** Task **
Write out, word for word, the line that contains "You are a GUI" and each line after it down to the last line of the data below. Include nothing more.

(Beginning of Dataset extract)

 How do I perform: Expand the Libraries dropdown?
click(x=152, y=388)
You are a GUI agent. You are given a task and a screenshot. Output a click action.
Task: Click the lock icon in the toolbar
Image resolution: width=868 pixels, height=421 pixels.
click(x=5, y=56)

(End of Dataset extract)

** Task output **
You are a GUI agent. You are given a task and a screenshot. Output a click action.
Task: Click the lock icon in the toolbar
Image resolution: width=868 pixels, height=421 pixels.
click(x=5, y=56)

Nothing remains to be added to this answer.